TEXTE À LIRE —
Canal Psy : Les recherches rassemblées dans votre ouvrage couvrent une longue période de temps. Percevez-vous une évolution dans la façon dont vous avez abordé les liens unissant le transfert et le contre-transfert ?
J. Guillaumin : L’évolution existe et elle est surtout sensible dans les derniers chapitres de mon livre où je prends en compte dans le travail du transfert et du contre-transfert, au-delà de l’interaction individuelle, la présence de tiers multiples qui entourent la situation analytique, qui restent souvent obscurément à l’arrière-plan mais qui nourrissent l’interaction. On est obligé d’en tenir compte, même si on doit renoncer à contrôler tous ces facteurs. Ces tiers multiples constituent un arrière-fond, un arrière-pays, pour emprunter la métaphore au poète Yves Bonnefoy, arrière-pays peuplé de présences qui ne pourront sans doute jamais recevoir une totale mise en représentation interprétative. Mon dernier chapitre intitulé « Les contrebandiers du transfert », analysant l’inévitable part des liens transférentiels et contre-transférentiels formant des alliances inconnues qui fuient hors des frontières du cadre manifeste, comporte une pointe polémique. Elle est dirigée en direction d’une conception du transfert et du contre-transfert qui isole la psychanalyse et la situation analytique de certaines de ses provinces actuelles nouvelles. La psychanalyse des groupes d’une part, sous l’impulsion de chercheurs comme D. Anzieu, R. Kaës et des Sud-Américains ; d’autre part, la psychanalyse appliquée à la psychose, et les nouvelles formes que prend, après la mort de Marty, la psychosomatique : tous ces aspects représentent un enrichissement par rapport à un modèle métapsychologique, qui devient un peu sclérosé, celui de la sacro-sainte situation duelle.

Données extraites d'une collection —

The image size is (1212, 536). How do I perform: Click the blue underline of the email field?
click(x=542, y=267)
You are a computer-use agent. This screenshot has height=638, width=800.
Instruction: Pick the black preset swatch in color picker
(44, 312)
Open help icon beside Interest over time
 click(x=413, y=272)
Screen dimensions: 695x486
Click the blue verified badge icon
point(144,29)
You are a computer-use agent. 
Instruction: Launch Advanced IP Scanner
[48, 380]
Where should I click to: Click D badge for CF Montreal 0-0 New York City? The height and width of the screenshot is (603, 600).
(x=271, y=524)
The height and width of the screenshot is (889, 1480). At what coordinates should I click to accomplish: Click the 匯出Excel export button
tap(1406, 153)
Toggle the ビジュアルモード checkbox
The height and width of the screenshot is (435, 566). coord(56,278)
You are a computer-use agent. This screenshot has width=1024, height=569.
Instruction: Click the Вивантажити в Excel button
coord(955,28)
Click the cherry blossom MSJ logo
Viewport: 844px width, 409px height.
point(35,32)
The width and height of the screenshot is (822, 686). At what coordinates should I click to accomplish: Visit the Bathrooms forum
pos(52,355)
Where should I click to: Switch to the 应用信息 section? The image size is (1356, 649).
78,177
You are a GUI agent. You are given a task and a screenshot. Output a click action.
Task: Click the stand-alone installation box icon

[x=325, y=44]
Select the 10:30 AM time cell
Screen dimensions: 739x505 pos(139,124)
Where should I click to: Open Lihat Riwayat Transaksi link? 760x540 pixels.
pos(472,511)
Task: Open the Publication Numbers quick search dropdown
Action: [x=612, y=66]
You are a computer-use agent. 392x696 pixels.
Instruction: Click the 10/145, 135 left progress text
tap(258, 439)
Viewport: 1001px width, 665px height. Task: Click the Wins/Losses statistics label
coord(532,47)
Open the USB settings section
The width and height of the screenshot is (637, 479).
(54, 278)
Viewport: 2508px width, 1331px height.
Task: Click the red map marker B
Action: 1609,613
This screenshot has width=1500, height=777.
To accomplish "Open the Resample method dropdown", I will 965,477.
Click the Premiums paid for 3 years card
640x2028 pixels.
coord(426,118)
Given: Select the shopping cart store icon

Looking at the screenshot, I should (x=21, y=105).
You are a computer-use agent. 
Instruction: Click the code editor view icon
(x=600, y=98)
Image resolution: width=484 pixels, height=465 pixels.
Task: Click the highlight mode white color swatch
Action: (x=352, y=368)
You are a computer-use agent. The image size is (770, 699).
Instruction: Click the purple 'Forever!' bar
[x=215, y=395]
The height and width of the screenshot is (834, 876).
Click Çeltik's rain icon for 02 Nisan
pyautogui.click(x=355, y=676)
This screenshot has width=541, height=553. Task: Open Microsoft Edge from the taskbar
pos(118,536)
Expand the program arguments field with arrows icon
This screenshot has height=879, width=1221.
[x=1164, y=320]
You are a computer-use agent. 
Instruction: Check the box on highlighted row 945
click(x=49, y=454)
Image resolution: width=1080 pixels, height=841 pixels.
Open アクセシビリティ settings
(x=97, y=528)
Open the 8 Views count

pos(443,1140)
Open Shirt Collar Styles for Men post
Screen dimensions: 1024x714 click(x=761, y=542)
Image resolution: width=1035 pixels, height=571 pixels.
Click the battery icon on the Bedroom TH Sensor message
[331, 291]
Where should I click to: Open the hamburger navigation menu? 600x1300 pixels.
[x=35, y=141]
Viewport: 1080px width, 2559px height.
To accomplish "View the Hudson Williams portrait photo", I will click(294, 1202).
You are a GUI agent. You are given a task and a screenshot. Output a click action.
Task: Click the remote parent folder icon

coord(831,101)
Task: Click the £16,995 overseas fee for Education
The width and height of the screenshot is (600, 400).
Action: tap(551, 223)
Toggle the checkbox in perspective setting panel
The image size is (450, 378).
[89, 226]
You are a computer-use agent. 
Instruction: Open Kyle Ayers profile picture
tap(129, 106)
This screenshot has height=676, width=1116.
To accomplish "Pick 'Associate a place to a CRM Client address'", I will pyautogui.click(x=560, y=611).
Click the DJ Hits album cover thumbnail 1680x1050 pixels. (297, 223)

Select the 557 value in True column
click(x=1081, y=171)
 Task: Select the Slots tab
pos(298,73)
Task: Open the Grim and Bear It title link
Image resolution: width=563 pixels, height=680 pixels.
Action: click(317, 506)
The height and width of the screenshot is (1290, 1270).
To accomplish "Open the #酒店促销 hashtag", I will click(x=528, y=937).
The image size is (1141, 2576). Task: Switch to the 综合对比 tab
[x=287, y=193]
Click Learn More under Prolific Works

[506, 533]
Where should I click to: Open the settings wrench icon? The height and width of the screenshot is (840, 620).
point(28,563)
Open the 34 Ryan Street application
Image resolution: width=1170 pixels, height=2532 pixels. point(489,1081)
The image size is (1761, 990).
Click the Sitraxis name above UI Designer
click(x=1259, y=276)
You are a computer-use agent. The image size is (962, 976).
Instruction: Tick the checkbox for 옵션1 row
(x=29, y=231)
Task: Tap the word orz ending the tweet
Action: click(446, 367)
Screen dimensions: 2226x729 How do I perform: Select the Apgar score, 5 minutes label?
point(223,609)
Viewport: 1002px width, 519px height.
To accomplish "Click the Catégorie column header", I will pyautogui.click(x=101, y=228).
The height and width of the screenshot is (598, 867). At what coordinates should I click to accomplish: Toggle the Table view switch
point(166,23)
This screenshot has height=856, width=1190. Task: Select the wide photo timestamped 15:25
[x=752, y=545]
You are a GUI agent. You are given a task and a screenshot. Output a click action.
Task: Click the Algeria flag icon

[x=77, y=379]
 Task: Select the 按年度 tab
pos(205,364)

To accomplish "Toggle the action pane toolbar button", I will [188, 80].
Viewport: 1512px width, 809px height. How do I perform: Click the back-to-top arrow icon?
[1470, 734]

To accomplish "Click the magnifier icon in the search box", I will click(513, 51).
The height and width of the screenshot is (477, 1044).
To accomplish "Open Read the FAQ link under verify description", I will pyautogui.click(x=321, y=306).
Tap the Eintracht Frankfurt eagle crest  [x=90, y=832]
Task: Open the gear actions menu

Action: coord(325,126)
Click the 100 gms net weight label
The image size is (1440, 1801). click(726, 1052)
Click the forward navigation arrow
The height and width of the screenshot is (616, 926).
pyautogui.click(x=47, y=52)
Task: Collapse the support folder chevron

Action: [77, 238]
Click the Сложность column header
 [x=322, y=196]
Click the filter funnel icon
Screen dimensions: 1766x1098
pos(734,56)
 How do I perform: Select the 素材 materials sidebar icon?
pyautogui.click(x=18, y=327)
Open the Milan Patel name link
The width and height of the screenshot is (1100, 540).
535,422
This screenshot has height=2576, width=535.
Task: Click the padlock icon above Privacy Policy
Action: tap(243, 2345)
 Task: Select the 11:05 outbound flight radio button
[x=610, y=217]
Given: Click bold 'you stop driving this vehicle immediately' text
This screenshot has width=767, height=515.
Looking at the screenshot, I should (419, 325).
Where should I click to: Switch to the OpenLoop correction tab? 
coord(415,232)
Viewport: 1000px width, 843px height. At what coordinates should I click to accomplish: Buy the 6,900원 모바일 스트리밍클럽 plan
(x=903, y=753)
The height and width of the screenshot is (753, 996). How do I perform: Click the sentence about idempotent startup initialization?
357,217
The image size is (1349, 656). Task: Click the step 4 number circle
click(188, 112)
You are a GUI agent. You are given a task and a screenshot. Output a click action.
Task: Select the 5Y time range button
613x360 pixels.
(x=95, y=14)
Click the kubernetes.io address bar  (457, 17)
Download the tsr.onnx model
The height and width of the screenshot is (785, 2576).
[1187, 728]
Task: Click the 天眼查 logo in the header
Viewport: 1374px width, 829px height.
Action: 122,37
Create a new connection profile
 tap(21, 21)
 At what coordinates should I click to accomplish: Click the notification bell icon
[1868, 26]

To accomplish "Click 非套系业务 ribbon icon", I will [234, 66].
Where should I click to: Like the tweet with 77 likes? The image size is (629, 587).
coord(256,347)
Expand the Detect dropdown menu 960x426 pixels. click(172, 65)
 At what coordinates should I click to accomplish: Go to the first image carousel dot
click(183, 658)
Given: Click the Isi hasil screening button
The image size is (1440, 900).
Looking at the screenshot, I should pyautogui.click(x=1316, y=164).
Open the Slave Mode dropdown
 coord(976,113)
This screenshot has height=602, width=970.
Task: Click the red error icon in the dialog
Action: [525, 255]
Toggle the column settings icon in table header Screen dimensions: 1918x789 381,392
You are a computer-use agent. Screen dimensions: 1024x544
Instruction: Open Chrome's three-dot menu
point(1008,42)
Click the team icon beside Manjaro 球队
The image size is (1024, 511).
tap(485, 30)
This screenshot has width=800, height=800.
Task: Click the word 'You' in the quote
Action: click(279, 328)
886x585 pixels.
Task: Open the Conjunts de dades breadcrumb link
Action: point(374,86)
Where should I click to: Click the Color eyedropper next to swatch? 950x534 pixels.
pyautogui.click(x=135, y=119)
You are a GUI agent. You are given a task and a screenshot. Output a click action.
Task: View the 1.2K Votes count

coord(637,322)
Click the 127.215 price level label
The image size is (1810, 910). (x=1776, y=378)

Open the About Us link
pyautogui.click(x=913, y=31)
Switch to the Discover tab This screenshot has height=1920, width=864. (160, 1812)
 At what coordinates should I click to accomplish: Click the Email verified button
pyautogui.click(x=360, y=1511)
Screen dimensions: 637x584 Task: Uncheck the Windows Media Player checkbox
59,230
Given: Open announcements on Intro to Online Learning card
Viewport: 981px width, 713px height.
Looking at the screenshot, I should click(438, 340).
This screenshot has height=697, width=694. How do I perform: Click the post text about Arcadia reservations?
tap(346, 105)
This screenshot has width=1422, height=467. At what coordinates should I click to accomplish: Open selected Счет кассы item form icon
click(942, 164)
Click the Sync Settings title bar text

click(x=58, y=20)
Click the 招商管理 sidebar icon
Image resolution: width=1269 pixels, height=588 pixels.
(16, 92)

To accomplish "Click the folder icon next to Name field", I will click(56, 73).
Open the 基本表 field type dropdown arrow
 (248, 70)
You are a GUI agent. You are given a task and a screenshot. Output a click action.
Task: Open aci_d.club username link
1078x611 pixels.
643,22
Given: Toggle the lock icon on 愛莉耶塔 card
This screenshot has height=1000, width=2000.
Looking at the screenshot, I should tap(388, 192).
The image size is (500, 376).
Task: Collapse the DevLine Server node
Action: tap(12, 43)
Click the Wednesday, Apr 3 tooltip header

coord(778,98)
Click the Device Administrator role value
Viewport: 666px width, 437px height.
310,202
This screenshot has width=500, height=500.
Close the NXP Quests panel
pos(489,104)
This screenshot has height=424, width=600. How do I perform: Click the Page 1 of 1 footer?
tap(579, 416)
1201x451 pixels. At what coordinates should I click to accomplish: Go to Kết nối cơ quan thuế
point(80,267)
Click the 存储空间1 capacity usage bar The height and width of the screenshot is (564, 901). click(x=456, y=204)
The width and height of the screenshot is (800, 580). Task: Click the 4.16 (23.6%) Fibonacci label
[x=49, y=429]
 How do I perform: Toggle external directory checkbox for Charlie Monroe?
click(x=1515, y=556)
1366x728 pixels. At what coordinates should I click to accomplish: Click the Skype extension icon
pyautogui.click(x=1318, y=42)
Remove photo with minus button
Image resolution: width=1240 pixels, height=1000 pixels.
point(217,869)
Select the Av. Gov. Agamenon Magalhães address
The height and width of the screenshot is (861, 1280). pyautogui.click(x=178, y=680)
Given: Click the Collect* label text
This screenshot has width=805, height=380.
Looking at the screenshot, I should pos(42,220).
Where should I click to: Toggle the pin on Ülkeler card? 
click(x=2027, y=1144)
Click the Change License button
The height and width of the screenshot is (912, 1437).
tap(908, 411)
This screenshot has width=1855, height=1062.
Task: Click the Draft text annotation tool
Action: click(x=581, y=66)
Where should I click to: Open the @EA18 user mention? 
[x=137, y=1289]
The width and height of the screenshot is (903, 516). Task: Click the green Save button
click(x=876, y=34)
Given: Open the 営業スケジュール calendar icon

CONSIGNE DE TRAVAIL 1 —
Relevez toutes les personnes que J. Guillaumin nomme dans sa réponse, dans l'entretien.
CONSIGNE DE TRAVAIL 2 —
Résumez l'entretien en deux phrases.
CONSIGNE DE TRAVAIL 3 —
Rendez mot pour mot le passage de l'entretien qui commence aux mots "Canal Psy : Les" et s'arrête après "le contre-transfert ?".

RÉPONSE ÉCRITE 1 —
Yves Bonnefoy, D. Anzieu, R. Kaës, Marty

RÉPONSE ÉCRITE 2 —
Selon J. Guillaumin, sa façon d'aborder le transfert et le contre-transfert a évolué, surtout dans les derniers chapitres de son livre, où il tient compte des tiers multiples qui entourent la situation analytique et nourrissent l'interaction. Son dernier chapitre, « Les contrebandiers du transfert », critique une conception qui isole la psychanalyse de ses nouveaux domaines, comme la psychanalyse des groupes, la psychanalyse appliquée à la psychose et la psychosomatique, qu'il voit comme un enrichissement face au modèle de la situation duelle.

RÉPONSE ÉCRITE 3 —
Canal Psy : Les recherches rassemblées dans votre ouvrage couvrent une longue période de temps. Percevez-vous une évolution dans la façon dont vous avez abordé les liens unissant le transfert et le contre-transfert ?